1. Ammonia Production,  The water gas generator produces water gas from coke using high-pressure air and steam. The resulting gas mixture, containing CO, CO2, N2, and H2, is then cooled and scrubbed to remove dust particles.
2. Gasholders ensure a continuous supply of gas and collect residual liquids and condensed particles for drainage.
3. In the shift reactor, carbon monoxide is converted to carbon dioxide and hydrogen by reacting with steam over a catalyst.
4. The gas mixture is then compressed and sent to the carbon dioxide purifier for removal of the CO2 fraction.
5. In the ammonia converter, a packed bed of catalyst converts the synthesis gas into ammonia gas. The product mixture is then fed to the ammonia absorber, where water is added from the top of the column.
6. The resulting ammonia water is cooled by the water cooler and stored. Unreacted gas is recirculated to achieve high conversion rates.

Haber-Bosch Process Conditions in the Converter: 

• Pressure: 330 atm
• Temperature: 500-550°C
• Conversion: 10-30%

Bridging to Emerging Technologies:

• Hybrid Approaches: Combining Haber-Bosch with emerging technologies can be a stepping stone towards more sustainable ammonia production. For example, using renewable energy to produce hydrogen for the Haber-Bosch process can reduce reliance on fossil fuels.
• Modularization: Developing smaller, modular Haber-Bosch units can be more suitable for integration with distributed renewable energy sources and can also be used for on-site ammonia production, reducing transportation costs.
• Gradual Transition: Instead of completely replacing Haber-Bosch, a gradual transition by incorporating elements of emerging technologies can be a more practical approach. This could involve using advanced catalysts developed for electrochemical synthesis in Haber-Bosch plants or adapting existing plants to utilize hydrogen from green sources.

Modifications and Upgrades: Project Ideas 

• Ammonia Separation: Improving the efficiency of ammonia separation from the reactor effluent can reduce energy consumption and improve overall process efficiency.

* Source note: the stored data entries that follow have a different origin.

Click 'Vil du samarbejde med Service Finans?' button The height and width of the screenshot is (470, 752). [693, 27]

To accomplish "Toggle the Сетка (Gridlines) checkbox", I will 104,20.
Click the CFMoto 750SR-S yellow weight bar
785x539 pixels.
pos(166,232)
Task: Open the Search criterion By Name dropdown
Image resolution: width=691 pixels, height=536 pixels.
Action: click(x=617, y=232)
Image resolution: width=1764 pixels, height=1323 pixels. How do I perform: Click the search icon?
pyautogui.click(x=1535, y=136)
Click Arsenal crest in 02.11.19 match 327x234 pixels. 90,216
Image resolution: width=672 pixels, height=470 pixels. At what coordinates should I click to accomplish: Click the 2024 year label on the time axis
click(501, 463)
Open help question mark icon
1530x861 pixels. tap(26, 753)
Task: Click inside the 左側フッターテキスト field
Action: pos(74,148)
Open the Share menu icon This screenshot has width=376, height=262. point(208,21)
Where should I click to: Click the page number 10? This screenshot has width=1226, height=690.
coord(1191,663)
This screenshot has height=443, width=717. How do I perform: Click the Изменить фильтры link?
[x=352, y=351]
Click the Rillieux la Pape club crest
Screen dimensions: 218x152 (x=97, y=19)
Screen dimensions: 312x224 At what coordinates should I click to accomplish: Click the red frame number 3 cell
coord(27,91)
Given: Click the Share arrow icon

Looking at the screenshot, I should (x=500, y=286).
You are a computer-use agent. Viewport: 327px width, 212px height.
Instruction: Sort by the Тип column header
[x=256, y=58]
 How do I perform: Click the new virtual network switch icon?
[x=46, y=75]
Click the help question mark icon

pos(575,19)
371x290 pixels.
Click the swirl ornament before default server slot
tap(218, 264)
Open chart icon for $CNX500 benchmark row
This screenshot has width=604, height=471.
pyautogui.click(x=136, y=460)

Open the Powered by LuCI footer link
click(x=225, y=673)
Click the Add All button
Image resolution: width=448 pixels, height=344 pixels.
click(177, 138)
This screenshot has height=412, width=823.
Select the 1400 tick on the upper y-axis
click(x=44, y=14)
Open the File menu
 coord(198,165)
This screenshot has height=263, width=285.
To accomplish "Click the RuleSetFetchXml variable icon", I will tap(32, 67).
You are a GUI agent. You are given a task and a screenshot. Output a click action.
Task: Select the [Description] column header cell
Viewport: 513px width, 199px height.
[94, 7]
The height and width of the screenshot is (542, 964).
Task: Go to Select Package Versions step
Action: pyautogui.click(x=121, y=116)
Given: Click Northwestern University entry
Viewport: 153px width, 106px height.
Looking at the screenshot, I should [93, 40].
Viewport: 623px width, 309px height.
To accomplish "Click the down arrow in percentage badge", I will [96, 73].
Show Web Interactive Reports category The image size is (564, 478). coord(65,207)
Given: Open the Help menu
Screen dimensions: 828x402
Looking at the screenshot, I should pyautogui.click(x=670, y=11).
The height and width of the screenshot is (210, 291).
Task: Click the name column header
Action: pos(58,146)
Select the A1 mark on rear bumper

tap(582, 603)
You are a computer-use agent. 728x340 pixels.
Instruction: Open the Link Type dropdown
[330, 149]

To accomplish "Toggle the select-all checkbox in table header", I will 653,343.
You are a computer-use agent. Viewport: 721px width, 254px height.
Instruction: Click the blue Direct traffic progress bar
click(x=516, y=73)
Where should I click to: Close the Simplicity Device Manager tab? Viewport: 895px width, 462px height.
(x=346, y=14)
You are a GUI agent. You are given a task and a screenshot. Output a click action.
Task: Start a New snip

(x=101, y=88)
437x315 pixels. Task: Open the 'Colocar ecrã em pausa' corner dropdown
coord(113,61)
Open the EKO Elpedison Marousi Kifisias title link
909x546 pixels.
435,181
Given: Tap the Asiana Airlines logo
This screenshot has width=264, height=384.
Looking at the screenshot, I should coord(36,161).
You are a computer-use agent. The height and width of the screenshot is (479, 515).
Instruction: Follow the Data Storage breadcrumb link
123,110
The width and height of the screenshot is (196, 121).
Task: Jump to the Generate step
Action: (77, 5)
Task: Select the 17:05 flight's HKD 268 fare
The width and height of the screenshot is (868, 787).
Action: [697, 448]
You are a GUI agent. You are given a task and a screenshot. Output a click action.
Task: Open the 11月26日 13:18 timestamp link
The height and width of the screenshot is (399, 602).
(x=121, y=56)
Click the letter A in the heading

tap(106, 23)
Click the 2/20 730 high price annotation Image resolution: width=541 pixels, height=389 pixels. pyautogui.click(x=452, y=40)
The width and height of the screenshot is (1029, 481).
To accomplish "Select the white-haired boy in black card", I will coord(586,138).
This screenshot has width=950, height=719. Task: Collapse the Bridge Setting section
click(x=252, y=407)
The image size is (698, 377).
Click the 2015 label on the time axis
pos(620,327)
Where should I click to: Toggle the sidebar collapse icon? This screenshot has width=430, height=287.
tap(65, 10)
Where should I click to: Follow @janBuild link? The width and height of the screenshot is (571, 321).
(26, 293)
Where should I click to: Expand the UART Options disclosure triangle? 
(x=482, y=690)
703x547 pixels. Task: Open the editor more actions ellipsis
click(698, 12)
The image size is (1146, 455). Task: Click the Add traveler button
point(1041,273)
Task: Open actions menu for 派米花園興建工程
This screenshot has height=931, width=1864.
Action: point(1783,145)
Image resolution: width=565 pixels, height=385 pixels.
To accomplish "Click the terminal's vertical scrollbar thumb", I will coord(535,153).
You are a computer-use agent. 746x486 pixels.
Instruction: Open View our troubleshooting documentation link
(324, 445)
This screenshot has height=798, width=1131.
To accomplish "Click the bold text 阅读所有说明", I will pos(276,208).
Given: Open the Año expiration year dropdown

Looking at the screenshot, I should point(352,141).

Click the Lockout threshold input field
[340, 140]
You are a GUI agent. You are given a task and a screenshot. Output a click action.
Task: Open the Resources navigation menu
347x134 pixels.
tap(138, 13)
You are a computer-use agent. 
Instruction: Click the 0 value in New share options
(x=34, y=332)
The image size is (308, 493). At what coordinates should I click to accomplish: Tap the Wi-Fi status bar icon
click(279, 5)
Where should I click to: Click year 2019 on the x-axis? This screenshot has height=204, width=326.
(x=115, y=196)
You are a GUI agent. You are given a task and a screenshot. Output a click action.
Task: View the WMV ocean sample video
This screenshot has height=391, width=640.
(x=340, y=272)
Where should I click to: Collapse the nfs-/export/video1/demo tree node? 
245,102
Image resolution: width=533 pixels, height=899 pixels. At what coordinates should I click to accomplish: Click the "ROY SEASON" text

Techniques like absorption or membrane separation can be explored.
• Hydrogen Production: Exploring more sustainable hydrogen production methods, such as electrolysis powered by renewable energy or biomass gasification, can reduce the reliance on fossil fuels for hydrogen feedstock.
• Waste Heat Utilization: Recovering and utilizing waste heat from the Haber-Bosch process can improve energy efficiency and reduce overall energy demand.